The company only has a total of 203 customers, and over half of its revenue comes from government clients. This likely comes from heavy U.S. government concentration from various government agencies While no exact concentration figures from the total U.S. government are given, 10% of revenue in 2020 came from one government branch. 

The key risks

Aside from the immense reliance on the government, there are other risks associated with Palantir's business. Especially with the government, security is a major concern. While Palantir has never had any security breaches yet, all it takes is one for the relationship it has built with a major government customer to dissipate. Palantir prides itself on its security and ability to hold sensitive information, and any failure to do so could wreck the company. 
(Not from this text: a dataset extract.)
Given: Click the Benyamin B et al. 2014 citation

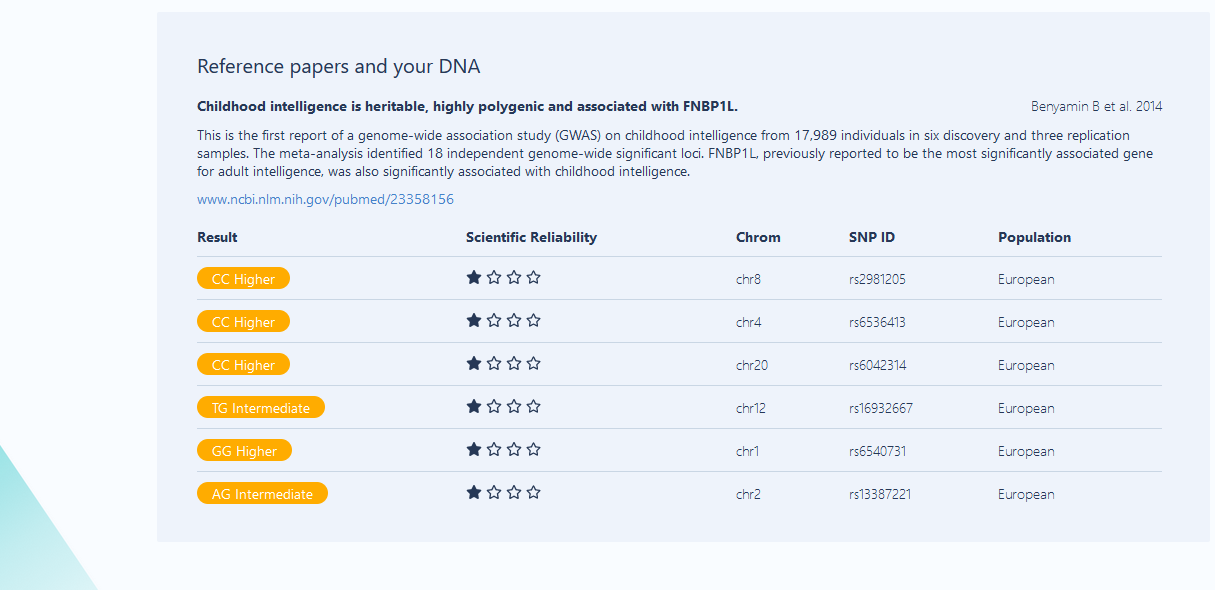Looking at the screenshot, I should 1096,106.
A second risk is the company's path to profitability. 

  Q3 2021 Q3 2020 Change
Net Loss $102 million $853 million (88%)
Net Loss as a Percentage of Revenue 26% 295% N/A

Source: Palantir Company Filings.

The company's losses haven't been pretty, but they have dramatically improved from the year-ago quarter. This has been helped in part by Palantir's success in the commercial sector, and while it has been expensive to market and gain customers in this part of the industry, the company has been extremely successful so far. If the company can continue to attract commercial customers, this net loss will likely improve substantially. If this cannot happen, however, the company could fail to become profitable and hurt investors for the long term.

Is it a buy?

Palantir is not a stock for every investor, as it still carries some risk. However, the thesis behind this company relies on its ability to integrate itself into the commercial sector, and its superior product is, so far, doing just that. The company is not cheap while trading at 25 times sales, but for investors who have a diversified portfolio that allows them to make a few risky bets, this company has the potential to make the shortlist.

I own Palantir for two reasons. First, I love what it is doing for the world. Palantir's technology allows government entities to analyze and notice things they have never been able to before, and I believe that is making me -- an American citizen -- safer. Second, I love technology. Both Gotham and Foundry are innovative solutions that use artificial intelligence to unlock a whole new world of data -- which is something that hasn't been done at scale before, and that is fascinating. If these two things matter to you, then you might want to look into putting Palantir in a diversified portfolio. However, if you are an investor who cannot take on as much risk, this company might not be for you. 

Jamie Louko owns Palantir Technologies Inc. The Motley Fool owns and recommends Palantir Technologies Inc. The Motley Fool has a disclosure policy.